## PROBLEM TO SOLVE:
Each line of the data below must be given again exactly as written.
┌──
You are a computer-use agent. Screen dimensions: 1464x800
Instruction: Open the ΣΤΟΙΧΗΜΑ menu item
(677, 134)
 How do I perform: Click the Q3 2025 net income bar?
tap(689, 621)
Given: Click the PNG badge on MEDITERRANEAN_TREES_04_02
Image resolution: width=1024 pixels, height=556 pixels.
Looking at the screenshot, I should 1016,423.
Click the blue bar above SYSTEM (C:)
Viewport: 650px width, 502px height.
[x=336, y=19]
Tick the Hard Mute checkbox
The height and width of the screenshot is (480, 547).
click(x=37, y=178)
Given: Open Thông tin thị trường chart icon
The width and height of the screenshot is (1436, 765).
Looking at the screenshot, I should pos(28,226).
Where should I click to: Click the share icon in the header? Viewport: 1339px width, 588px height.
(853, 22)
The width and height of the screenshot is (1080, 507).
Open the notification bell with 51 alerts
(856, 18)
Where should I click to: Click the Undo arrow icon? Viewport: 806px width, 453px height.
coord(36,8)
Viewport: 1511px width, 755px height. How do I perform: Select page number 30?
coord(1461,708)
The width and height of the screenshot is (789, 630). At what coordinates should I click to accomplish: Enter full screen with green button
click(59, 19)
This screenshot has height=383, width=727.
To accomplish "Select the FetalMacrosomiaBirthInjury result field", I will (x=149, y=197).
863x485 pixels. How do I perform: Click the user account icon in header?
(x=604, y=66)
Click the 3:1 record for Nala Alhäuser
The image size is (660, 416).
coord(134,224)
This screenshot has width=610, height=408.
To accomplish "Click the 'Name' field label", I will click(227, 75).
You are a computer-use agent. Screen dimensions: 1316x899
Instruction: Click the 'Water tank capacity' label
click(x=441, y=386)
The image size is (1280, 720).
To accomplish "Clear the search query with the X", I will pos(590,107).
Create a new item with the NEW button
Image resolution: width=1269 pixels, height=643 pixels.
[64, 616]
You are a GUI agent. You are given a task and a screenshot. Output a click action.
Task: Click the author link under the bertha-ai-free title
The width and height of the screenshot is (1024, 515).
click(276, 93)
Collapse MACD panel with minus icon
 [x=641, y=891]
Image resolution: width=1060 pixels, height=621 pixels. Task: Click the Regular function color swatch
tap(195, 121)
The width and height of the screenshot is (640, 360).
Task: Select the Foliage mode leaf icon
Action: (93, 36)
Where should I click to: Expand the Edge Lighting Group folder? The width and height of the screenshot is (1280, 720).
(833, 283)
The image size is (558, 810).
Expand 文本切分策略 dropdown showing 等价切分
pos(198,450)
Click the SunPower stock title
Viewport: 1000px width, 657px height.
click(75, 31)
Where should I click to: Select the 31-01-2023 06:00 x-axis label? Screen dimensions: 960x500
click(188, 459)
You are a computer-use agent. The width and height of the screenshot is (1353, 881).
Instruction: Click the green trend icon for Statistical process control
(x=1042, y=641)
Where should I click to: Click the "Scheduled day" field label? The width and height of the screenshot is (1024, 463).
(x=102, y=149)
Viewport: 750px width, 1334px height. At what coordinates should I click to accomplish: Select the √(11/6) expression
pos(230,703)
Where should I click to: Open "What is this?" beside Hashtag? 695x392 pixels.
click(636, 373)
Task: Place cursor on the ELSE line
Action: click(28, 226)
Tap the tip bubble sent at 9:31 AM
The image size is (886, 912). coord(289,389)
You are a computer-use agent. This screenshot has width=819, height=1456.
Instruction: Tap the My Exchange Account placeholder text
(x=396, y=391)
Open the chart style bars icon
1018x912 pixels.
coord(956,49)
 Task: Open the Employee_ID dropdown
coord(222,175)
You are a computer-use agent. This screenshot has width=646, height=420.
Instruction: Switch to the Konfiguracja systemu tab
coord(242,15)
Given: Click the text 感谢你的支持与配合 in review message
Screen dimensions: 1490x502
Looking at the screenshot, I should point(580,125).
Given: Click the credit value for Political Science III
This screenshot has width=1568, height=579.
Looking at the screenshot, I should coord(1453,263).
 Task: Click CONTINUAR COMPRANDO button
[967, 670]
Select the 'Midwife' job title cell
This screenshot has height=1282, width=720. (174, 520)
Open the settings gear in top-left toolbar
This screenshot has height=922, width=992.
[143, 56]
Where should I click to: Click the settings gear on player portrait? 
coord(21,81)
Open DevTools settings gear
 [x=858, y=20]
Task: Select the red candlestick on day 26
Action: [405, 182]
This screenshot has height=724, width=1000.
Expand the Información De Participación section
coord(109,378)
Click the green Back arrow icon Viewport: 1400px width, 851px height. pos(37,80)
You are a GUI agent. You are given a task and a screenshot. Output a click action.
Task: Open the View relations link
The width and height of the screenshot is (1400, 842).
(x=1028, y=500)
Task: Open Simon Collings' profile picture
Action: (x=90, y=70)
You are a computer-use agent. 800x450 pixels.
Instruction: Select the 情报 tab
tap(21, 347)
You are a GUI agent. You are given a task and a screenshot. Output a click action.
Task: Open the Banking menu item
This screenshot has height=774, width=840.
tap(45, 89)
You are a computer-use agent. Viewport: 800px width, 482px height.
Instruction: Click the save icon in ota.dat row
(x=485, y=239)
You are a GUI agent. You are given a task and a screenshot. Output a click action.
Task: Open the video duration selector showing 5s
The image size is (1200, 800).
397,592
└──
## RESPONSE TO THIS TASK:
You are a computer-use agent. Screen dimensions: 1464x800
Instruction: Open the ΣΤΟΙΧΗΜΑ menu item
(677, 134)
 How do I perform: Click the Q3 2025 net income bar?
tap(689, 621)
Given: Click the PNG badge on MEDITERRANEAN_TREES_04_02
Image resolution: width=1024 pixels, height=556 pixels.
Looking at the screenshot, I should 1016,423.
Click the blue bar above SYSTEM (C:)
Viewport: 650px width, 502px height.
[x=336, y=19]
Tick the Hard Mute checkbox
The height and width of the screenshot is (480, 547).
click(x=37, y=178)
Given: Open Thông tin thị trường chart icon
The width and height of the screenshot is (1436, 765).
Looking at the screenshot, I should pos(28,226).
Where should I click to: Click the share icon in the header? Viewport: 1339px width, 588px height.
(853, 22)
The width and height of the screenshot is (1080, 507).
Open the notification bell with 51 alerts
(856, 18)
Where should I click to: Click the Undo arrow icon? Viewport: 806px width, 453px height.
coord(36,8)
Viewport: 1511px width, 755px height. How do I perform: Select page number 30?
coord(1461,708)
The width and height of the screenshot is (789, 630). At what coordinates should I click to accomplish: Enter full screen with green button
click(59, 19)
This screenshot has height=383, width=727.
To accomplish "Select the FetalMacrosomiaBirthInjury result field", I will (x=149, y=197).
863x485 pixels. How do I perform: Click the user account icon in header?
(x=604, y=66)
Click the 3:1 record for Nala Alhäuser
The image size is (660, 416).
coord(134,224)
This screenshot has width=610, height=408.
To accomplish "Click the 'Name' field label", I will click(227, 75).
You are a computer-use agent. Screen dimensions: 1316x899
Instruction: Click the 'Water tank capacity' label
click(x=441, y=386)
The image size is (1280, 720).
To accomplish "Clear the search query with the X", I will pos(590,107).
Create a new item with the NEW button
Image resolution: width=1269 pixels, height=643 pixels.
[64, 616]
You are a GUI agent. You are given a task and a screenshot. Output a click action.
Task: Click the author link under the bertha-ai-free title
The width and height of the screenshot is (1024, 515).
click(276, 93)
Collapse MACD panel with minus icon
 [x=641, y=891]
Image resolution: width=1060 pixels, height=621 pixels. Task: Click the Regular function color swatch
tap(195, 121)
The width and height of the screenshot is (640, 360).
Task: Select the Foliage mode leaf icon
Action: (93, 36)
Where should I click to: Expand the Edge Lighting Group folder? The width and height of the screenshot is (1280, 720).
(833, 283)
The image size is (558, 810).
Expand 文本切分策略 dropdown showing 等价切分
pos(198,450)
Click the SunPower stock title
Viewport: 1000px width, 657px height.
click(75, 31)
Where should I click to: Select the 31-01-2023 06:00 x-axis label? Screen dimensions: 960x500
click(188, 459)
You are a computer-use agent. The width and height of the screenshot is (1353, 881).
Instruction: Click the green trend icon for Statistical process control
(x=1042, y=641)
Where should I click to: Click the "Scheduled day" field label? The width and height of the screenshot is (1024, 463).
(x=102, y=149)
Viewport: 750px width, 1334px height. At what coordinates should I click to accomplish: Select the √(11/6) expression
pos(230,703)
Where should I click to: Open "What is this?" beside Hashtag? 695x392 pixels.
click(636, 373)
Task: Place cursor on the ELSE line
Action: click(28, 226)
Tap the tip bubble sent at 9:31 AM
The image size is (886, 912). coord(289,389)
You are a computer-use agent. This screenshot has width=819, height=1456.
Instruction: Tap the My Exchange Account placeholder text
(x=396, y=391)
Open the chart style bars icon
1018x912 pixels.
coord(956,49)
 Task: Open the Employee_ID dropdown
coord(222,175)
You are a computer-use agent. This screenshot has width=646, height=420.
Instruction: Switch to the Konfiguracja systemu tab
coord(242,15)
Given: Click the text 感谢你的支持与配合 in review message
Screen dimensions: 1490x502
Looking at the screenshot, I should point(580,125).
Given: Click the credit value for Political Science III
This screenshot has width=1568, height=579.
Looking at the screenshot, I should coord(1453,263).
 Task: Click CONTINUAR COMPRANDO button
[967, 670]
Select the 'Midwife' job title cell
This screenshot has height=1282, width=720. (174, 520)
Open the settings gear in top-left toolbar
This screenshot has height=922, width=992.
[143, 56]
Where should I click to: Click the settings gear on player portrait? 
coord(21,81)
Open DevTools settings gear
 [x=858, y=20]
Task: Select the red candlestick on day 26
Action: [405, 182]
This screenshot has height=724, width=1000.
Expand the Información De Participación section
coord(109,378)
Click the green Back arrow icon Viewport: 1400px width, 851px height. pos(37,80)
You are a GUI agent. You are given a task and a screenshot. Output a click action.
Task: Open the View relations link
The width and height of the screenshot is (1400, 842).
(x=1028, y=500)
Task: Open Simon Collings' profile picture
Action: (x=90, y=70)
You are a computer-use agent. 800x450 pixels.
Instruction: Select the 情报 tab
tap(21, 347)
You are a GUI agent. You are given a task and a screenshot. Output a click action.
Task: Open the Banking menu item
This screenshot has height=774, width=840.
tap(45, 89)
You are a computer-use agent. Viewport: 800px width, 482px height.
Instruction: Click the save icon in ota.dat row
(x=485, y=239)
You are a GUI agent. You are given a task and a screenshot. Output a click action.
Task: Open the video duration selector showing 5s
The image size is (1200, 800).
397,592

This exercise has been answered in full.